A Closer Look at A/B testing

Suppose you have a service – be it a web based service or a brick and mortar service.  Visitors walk through the front door. Most just leave without taking an action that is favorable to you. Some do and become converts.

As you  function along, you form a belief/gut-feel/hypothesis  that color of the door affects how many will convert.  Specifically, certain color will improve conversion. (I am color blind, else I will call out the colors I used below)

You verify this hypothesis by running a split test. You evenly split your visitor stream, randomly sending them through Door A of current color or Door B of the new color which is supposed to increase conversion. This is the A/B split test.

How do you verify your hypothesis?

The most common way that is practiced by every A/B test tool in the market is shown below

These tools keep  both Converts and Non-Converts for a given Door together and treats each as a separate population.  Those who went through Door A  (both Converts and Non-Converts) are kept separate from those who went through Door B.  They test the hypothesis that the proportion of converts in the Door B population is higher than proportion of converts in the Door A population.

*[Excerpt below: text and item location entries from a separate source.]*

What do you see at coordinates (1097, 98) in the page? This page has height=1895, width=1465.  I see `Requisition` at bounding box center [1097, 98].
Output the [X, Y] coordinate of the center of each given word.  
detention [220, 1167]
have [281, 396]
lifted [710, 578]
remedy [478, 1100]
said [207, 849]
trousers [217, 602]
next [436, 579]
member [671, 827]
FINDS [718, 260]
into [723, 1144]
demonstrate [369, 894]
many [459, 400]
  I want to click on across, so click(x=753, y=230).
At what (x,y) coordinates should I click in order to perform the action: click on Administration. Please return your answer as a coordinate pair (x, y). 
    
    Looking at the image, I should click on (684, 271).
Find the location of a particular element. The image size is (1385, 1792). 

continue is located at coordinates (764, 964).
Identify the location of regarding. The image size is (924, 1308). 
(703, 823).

The tools assume that the population data are normally distributed and use a 2-sample t-test to verify the  difference between the two proportions is statistically significant.

What is wrong with this approach? For starters, you can see how it rewrites the hypothesis and re-wires the model. This approach treats conversion as an attribute of the visitor. This is using the t-test for the wrong purpose or using the wrong statistical test for A/B testing.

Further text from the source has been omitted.